Pulmonary and Systemic Vascular Resistances After Cardiopulmonary Bypass: Role of Hemolysis
Objectives
Prolonged cardiopulmonary bypass (CPB) is associated with hemolysis, resulting in increased plasma oxyhemoglobin and vascular nitric oxide depletion. The authors hypothesized that hemolysis associated with CPB would reduce nitric oxide bioavailability, resulting in high pulmonary and systemic vascular resistances that after CPB would normalize gradually over time, due to clearance of plasma oxyhemoglobin. The authors also investigated whether prolonged CPB (≥140 min) produced increased levels of hemolysis and greater pulmonary and systemic vasoconstriction.
Design
Prospective cohort study.
Setting
Single-center university hospital.
Patients
The study comprised 50 patients undergoing elective cardiac surgery requiring CPB.
Interventions
Plasma hemoglobin and plasma nitric oxide consumption were measured before surgery and after CPB. Pulmonary and systemic hemodynamics were measured after CPB. The effects of short (<140 min) and prolonged (≥140 min) CPB on these parameters were considered.

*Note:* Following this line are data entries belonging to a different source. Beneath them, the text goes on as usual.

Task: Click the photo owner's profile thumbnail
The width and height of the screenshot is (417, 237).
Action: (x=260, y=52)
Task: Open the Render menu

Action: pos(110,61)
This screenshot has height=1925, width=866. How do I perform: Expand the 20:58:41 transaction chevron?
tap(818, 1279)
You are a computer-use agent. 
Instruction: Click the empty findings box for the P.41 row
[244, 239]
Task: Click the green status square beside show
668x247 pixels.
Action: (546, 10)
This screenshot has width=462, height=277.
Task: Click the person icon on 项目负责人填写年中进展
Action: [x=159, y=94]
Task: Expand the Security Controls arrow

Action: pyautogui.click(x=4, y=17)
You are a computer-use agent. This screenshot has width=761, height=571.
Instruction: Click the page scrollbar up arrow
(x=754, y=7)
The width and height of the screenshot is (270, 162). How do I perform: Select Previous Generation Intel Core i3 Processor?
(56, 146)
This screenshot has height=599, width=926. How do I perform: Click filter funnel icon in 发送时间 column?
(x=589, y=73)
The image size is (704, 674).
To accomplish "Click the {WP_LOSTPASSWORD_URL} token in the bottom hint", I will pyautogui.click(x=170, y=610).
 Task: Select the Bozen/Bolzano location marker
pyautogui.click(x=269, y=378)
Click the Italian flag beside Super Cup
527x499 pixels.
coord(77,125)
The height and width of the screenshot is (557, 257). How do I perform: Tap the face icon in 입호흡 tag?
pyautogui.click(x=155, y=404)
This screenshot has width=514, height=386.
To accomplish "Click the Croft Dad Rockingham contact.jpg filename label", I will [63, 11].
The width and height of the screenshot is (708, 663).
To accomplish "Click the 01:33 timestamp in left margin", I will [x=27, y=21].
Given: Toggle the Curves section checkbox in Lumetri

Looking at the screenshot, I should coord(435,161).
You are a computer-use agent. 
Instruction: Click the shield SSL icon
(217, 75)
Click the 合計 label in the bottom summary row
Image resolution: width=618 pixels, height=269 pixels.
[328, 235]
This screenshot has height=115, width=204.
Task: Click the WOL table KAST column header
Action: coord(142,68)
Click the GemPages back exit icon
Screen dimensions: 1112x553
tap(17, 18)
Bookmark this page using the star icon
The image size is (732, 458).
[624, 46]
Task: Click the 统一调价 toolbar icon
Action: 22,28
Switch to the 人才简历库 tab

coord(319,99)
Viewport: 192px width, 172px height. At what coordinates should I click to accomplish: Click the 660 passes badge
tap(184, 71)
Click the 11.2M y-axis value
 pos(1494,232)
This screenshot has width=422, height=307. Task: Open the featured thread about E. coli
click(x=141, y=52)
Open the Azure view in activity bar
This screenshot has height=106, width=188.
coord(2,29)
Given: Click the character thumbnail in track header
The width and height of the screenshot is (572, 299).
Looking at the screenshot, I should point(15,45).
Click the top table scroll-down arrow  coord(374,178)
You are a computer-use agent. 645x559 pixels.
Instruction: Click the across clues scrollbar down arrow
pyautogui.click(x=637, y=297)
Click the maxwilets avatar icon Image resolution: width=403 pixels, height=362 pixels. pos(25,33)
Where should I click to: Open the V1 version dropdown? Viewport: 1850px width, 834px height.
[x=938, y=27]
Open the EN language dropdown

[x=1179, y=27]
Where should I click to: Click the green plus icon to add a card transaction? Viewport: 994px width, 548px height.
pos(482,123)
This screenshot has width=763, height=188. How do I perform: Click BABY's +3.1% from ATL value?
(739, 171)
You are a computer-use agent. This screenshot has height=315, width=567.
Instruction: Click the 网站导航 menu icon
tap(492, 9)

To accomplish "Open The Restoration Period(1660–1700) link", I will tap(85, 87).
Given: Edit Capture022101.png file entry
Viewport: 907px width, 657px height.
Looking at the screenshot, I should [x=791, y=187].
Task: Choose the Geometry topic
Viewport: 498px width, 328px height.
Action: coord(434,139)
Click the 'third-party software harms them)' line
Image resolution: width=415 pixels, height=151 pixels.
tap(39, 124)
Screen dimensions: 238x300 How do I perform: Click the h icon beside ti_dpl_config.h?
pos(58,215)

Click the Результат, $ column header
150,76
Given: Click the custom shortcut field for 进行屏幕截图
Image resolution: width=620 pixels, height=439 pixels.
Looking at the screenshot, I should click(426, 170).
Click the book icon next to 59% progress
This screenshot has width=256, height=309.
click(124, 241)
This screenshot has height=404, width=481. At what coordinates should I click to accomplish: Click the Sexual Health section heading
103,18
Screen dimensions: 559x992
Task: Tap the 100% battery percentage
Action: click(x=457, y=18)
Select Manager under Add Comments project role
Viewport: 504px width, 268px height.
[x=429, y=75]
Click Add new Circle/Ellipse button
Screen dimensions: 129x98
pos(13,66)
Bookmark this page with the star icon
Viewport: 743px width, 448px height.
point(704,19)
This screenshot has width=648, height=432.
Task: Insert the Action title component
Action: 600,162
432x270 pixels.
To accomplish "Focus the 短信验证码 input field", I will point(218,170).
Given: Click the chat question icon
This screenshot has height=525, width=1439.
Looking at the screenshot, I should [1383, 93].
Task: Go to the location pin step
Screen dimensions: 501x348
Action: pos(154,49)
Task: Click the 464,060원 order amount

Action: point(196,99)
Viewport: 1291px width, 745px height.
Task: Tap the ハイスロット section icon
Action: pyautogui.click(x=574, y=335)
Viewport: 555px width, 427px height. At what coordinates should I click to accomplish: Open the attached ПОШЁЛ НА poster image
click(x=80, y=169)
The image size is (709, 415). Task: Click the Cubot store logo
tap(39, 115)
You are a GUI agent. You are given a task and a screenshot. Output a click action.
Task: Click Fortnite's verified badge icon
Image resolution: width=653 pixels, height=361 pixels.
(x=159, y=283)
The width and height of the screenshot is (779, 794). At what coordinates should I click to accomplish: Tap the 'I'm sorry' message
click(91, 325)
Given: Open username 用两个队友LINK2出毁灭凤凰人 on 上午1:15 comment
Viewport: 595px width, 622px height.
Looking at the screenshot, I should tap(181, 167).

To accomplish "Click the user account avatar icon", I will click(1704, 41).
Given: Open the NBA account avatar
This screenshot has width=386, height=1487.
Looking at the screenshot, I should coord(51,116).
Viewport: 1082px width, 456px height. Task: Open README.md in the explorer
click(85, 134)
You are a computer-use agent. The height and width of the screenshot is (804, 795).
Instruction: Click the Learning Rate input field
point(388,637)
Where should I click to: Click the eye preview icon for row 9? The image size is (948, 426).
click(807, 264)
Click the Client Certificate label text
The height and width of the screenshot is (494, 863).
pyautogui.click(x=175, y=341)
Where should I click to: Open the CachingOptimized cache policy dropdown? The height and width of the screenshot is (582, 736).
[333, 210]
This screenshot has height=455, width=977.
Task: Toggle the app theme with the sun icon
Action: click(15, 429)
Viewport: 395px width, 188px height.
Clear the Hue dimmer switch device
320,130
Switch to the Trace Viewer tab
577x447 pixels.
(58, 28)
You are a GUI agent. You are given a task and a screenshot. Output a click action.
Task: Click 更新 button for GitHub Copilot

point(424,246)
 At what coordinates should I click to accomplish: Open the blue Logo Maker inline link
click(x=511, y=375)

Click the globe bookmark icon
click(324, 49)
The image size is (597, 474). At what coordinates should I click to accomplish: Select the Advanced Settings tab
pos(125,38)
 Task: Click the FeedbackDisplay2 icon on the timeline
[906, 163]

Measurements and Main Results
Pulmonary and systemic vascular resistances and plasma hemoglobin and nitric oxide consumption were highest at 15 minutes after CPB and then decreased over time. Pulmonary and systemic vascular resistances and plasma hemoglobin and plasma nitric oxide consumption were higher in patients requiring prolonged CPB. The reduction in plasma nitric oxide consumption from 15 minutes to 4 hours after CPB was correlated independently with the reductions in pulmonary and systemic vascular resistances.
Conclusions
Prolonged CPB was associated with increased plasma hemoglobin and plasma nitric oxide consumption and pulmonary and systemic vascular resistances. The reduction in plasma nitric oxide consumption at 4 hours after CPB was an independent predictor of the concomitant reductions in pulmonary and systemic vascular resistances.